The PFLP is a secular, leftist political movement with an armed wing that has carried out deadly attacks against Israelis. Israel, the U.S. and European Union consider it to be a terrorist group.
Ruiz was a longtime worker for Health Work Committees, a Palestinian nonprofit group that provides medical services in the occupied West Bank.
Prosecutors say she raised hundreds of thousands of dollars for the group from foreign donors, an unspecified amount of which was then diverted to the PFLP. One accusation was that she raised $4,000 for what she thought was medical equipment that was then steered to the PFLP. Few details on any other alleged misuse of funds were available.
Ruiz was quoted in the documents as saying she was unaware of any wrongdoing and “simply erred.”
But prosecutors noted she continued her work for the Health Work Committees even after learning a co-worker had helped finance an attack and after Israel declared the organization illegal in early 2020. In the end, she was convicted of “performing a service for an outlawed organization” and illegal money transfers into the West Bank.
Feldman said his client, who is in her 60s and has been imprisoned since her arrest in April, agreed to the watered-down charges to help close the case and get out of jail. He said he plans to appear before a parole board to seek a sentence reduction that could get her released in about two weeks.
Her daughter, Maria Rishmawi, said the family was eager to put the episode behind them. “We can’t wait to have her home,” she said.
Israeli officials, referring to Ruiz by her married name of Juana Rishmawi, have trumpeted the conviction as a victory in their war against the PFLP. Israel says the group raises funds from unwitting Western donors under the guise of humanitarian work.
Last month, Israel designated six Palestinian civil society organizations as terrorist groups, saying they were tied to the PFLP. It so far has not yet taken further action against the groups. But Wednesday’s plea bargain could serve as a template for future moves.

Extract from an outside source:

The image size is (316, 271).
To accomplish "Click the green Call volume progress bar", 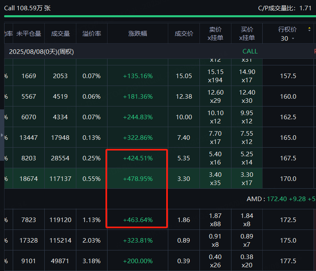I will point(158,16).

The six groups, some of which have close ties to rights groups in Israel and abroad, deny the allegations. They say the terror designation is aimed at muzzling critics of Israel’s half-century military occupation of territories the Palestinians want for their future state.
A confidential Israeli dossier detailing alleged links between the groups and the PFLP contains little concrete evidence and relies almost entirely on the interrogations of two former workers at the Health Works Committees.
Feldman, Ruiz's lawyer, said Israel appears to be going after groups that have been working to press war crimes charges against Israel via the International Criminal Court in the Hague. The ICC has launched a preliminary investigation into Israeli practices in both the occupied West Bank and Gaza.
"This is part of an overall effort to outlaw any organization in the West Bank that is actually cooperating with international law in the Hague,” he said.
The Spanish government, which provided consular assistance to Ruiz during the trial, has said it has controls to prevent aid money from reaching militant groups. It gave no immediate reaction to Wednesday's sentencing.